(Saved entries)
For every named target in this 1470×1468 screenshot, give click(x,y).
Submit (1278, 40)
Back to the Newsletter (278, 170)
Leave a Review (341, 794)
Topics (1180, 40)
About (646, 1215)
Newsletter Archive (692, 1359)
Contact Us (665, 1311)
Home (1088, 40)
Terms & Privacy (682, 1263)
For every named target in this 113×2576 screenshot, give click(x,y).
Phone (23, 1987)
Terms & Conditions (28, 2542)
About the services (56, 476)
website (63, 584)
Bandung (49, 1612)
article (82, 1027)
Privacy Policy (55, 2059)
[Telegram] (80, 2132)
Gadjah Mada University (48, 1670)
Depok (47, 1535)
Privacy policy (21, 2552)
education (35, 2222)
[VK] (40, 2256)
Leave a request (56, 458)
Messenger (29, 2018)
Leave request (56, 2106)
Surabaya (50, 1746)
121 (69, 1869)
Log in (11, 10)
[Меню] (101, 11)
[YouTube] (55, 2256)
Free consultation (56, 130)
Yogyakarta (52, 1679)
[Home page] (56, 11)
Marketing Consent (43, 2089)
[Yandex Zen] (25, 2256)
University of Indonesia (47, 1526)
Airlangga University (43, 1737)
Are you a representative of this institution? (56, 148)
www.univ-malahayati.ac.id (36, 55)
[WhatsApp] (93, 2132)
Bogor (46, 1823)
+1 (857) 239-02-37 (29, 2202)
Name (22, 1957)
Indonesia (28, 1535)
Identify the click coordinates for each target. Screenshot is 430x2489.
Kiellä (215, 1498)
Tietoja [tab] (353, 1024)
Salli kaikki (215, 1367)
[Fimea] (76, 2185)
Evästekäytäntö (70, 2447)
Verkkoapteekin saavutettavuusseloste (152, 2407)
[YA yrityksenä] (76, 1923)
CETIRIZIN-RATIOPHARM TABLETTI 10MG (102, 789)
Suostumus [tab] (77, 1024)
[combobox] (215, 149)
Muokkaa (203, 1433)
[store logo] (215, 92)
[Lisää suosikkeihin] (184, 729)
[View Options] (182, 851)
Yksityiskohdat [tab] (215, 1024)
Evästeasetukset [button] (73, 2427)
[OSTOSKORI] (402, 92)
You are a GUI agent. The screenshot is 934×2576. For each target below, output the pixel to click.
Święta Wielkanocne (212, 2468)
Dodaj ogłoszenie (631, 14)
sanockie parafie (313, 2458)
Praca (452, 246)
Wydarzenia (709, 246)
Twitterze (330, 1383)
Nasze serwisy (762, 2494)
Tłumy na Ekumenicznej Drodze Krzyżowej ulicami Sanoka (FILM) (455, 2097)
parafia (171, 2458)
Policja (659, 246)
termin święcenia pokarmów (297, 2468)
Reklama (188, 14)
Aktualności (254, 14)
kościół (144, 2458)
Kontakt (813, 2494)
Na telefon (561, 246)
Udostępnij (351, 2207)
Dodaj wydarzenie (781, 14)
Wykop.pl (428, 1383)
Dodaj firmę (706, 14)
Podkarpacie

- **Required action**:
Write every record out again, unaltered.

- **Solved problem**:
For every named target in this 1470×1468 screenshot, give click(x,y).
Submit (1278, 40)
Back to the Newsletter (278, 170)
Leave a Review (341, 794)
Topics (1180, 40)
About (646, 1215)
Newsletter Archive (692, 1359)
Contact Us (665, 1311)
Home (1088, 40)
Terms & Privacy (682, 1263)
For every named target in this 113×2576 screenshot, give click(x,y).
Phone (23, 1987)
Terms & Conditions (28, 2542)
About the services (56, 476)
website (63, 584)
Bandung (49, 1612)
article (82, 1027)
Privacy Policy (55, 2059)
[Telegram] (80, 2132)
Gadjah Mada University (48, 1670)
Depok (47, 1535)
Privacy policy (21, 2552)
education (35, 2222)
[VK] (40, 2256)
Leave a request (56, 458)
Messenger (29, 2018)
Leave request (56, 2106)
Surabaya (50, 1746)
121 (69, 1869)
Log in (11, 10)
[Меню] (101, 11)
[YouTube] (55, 2256)
Free consultation (56, 130)
Yogyakarta (52, 1679)
[Home page] (56, 11)
Marketing Consent (43, 2089)
[Yandex Zen] (25, 2256)
University of Indonesia (47, 1526)
Airlangga University (43, 1737)
Are you a representative of this institution? (56, 148)
www.univ-malahayati.ac.id (36, 55)
[WhatsApp] (93, 2132)
Bogor (46, 1823)
+1 (857) 239-02-37 (29, 2202)
Name (22, 1957)
Indonesia (28, 1535)
Identify the click coordinates for each target. Screenshot is 430x2489.
Kiellä (215, 1498)
Tietoja [tab] (353, 1024)
Salli kaikki (215, 1367)
[Fimea] (76, 2185)
Evästekäytäntö (70, 2447)
Verkkoapteekin saavutettavuusseloste (152, 2407)
[YA yrityksenä] (76, 1923)
CETIRIZIN-RATIOPHARM TABLETTI 10MG (102, 789)
Suostumus [tab] (77, 1024)
[combobox] (215, 149)
Muokkaa (203, 1433)
[store logo] (215, 92)
[Lisää suosikkeihin] (184, 729)
[View Options] (182, 851)
Yksityiskohdat [tab] (215, 1024)
Evästeasetukset [button] (73, 2427)
[OSTOSKORI] (402, 92)
You are a GUI agent. The screenshot is 934×2576. For each target below, output the pixel to click.
Święta Wielkanocne (212, 2468)
Dodaj ogłoszenie (631, 14)
sanockie parafie (313, 2458)
Praca (452, 246)
Wydarzenia (709, 246)
Twitterze (330, 1383)
Nasze serwisy (762, 2494)
Tłumy na Ekumenicznej Drodze Krzyżowej ulicami Sanoka (FILM) (455, 2097)
parafia (171, 2458)
Policja (659, 246)
termin święcenia pokarmów (297, 2468)
Reklama (188, 14)
Aktualności (254, 14)
kościół (144, 2458)
Kontakt (813, 2494)
Na telefon (561, 246)
Udostępnij (351, 2207)
Dodaj wydarzenie (781, 14)
Wykop.pl (428, 1383)
Dodaj firmę (706, 14)
Podkarpacie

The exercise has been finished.